His current show, “The Plymouth Avenue Project,” reveals his North Minneapolis neighborhood in a state of economic flux and creative ferment. It was supported by a McKnight Fellowship and a City Arts grant.The camera is the means of “autobiography” for Cottman’s internal reflection; it stands in loving gaze, documenting his community.
Cottman is a man of integrated opposites: meditative and brimming with enthusiasm; a career engineer, now an “emerging” artist who has honed his craft for over 30 years. To many he’s a voice more than a vision, co-hosting “Mostly Jazz” (Saturdays, 9AM-11AM on KFAI) with his mother-in-law, Patricia Walton.
To this, Cottman responds, “I love to watch the reaction! ‘It’s your MOTHER-IN-LAW?’ It’s the stereotyped expectations about that relationship,” he chuckles in enjoyment, then adds, with a grin, “I love DESTROYING that!” He credits Walton with his initial appreciation of what they both call “America’s Music.”
“I have this clear memory of hearing barrel-house piano when I was very young.
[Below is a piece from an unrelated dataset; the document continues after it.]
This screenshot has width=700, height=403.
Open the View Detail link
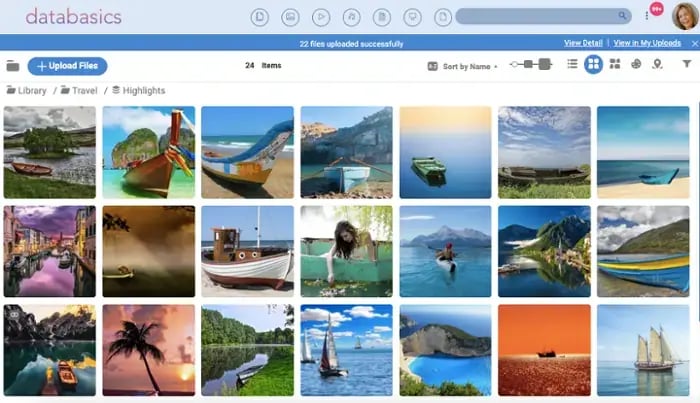point(583,43)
I saw the film ‘West Side Story’ and that really got me. My mother-in-law, Patricia, is the most influential. At first, I just followed her around. She’s known so many of the great jazz artists! Now, I’ve come into my own and I tell her about artists I’ve discovered.” Cottman notes that saxophone genius, John Coltrane is a near-daily inspiration. “And, of course, the ladies: Billie Holiday, Carmen McCrae, Abbey Lincoln.”
Cottman reminds me of a soprano sax, which is so unique in its range of expression: mystical, playful, drawing on some ancestral memory wedded to the modern. Within the trim, fiftysomething, the jazz-lover and photographer jam together well. Seeing Cottman’s photographs has brought me a new insight about parallels in the two art forms. Both require a dedicated discipline to attain a sound grasp of technique that must become reflexive. Yet, both expressions also aim for being utterly open to spontaneity. That’s the essence of jazz musicians’ improvisation and photographers’ ability to “catch” the visual moment.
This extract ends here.